ハンバーガーの広告が街からなくなるかも?世界で広がる広告規制の動き

#SHOW CASE
  • つくる責任つかう責任
  • 気候変動に具体的な対策を

循環型経済を目指している環境先進国のオランダですが、いくつかの都市では、航空、自動車、化石燃料に関する広告が禁止されています。
さらに、ハーレム市では世界ではじめて、公共スペースでの食肉製品の広告を禁止したと複数のメディアが報じました。 この食肉製品の広告を禁止する動きは、ハーレム市内の温室効果ガス排出を削減するための取り組みの一つで、気候変動に影響するとされる製品リストに肉類が追加されたことが背景にあります。

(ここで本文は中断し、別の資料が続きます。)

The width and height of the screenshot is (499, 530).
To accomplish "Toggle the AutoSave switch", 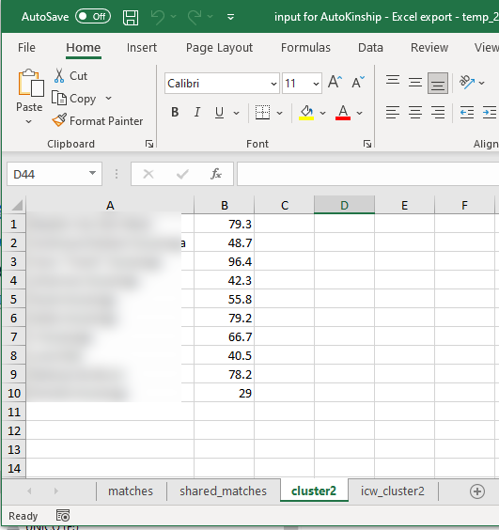I will [93, 17].
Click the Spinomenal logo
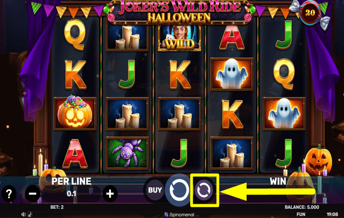This screenshot has width=344, height=218. click(179, 215)
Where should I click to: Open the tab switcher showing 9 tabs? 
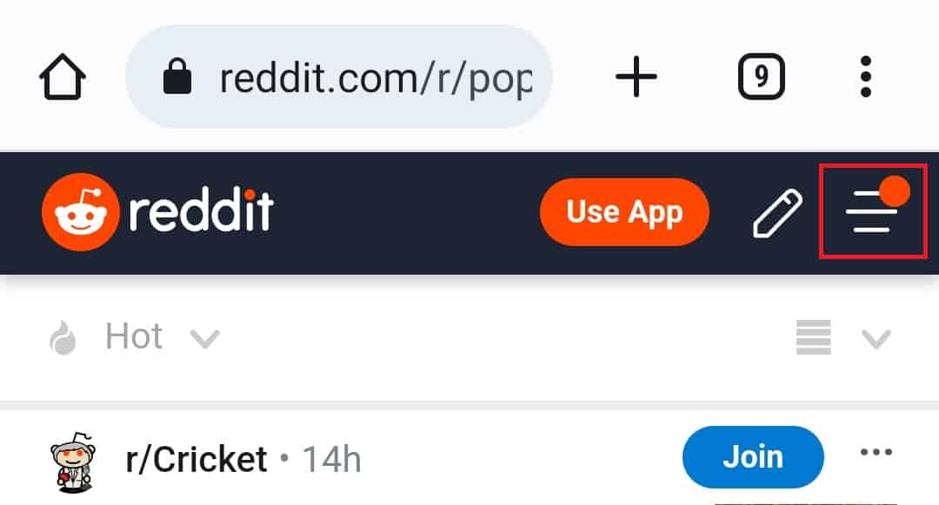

このような環境に配慮した広告を規制する動きはオランダだけではなく、世界中に広がっています。今回は世界の事例をみながら、広告規制について考えてみたいと思います。

オランダのハーレム市では食肉製品の広告を禁止する動き

「なぜ食肉製品の広告禁止が環境に配慮しているのだろう」と疑問を持った方もいるのではないでしょうか。

よく知られた話だと、牛のゲップがあります。牛のゲップはメタンを多く含み、地球温暖化の原因の一因だと指摘されています。牛1頭から1日あたり、200~800Lのメタンが放出されるといわれ、全世界では年間約20億トン(CO2換算)と推定、温室効果ガスの約4~5%が家畜によって生み出されているともいわれています。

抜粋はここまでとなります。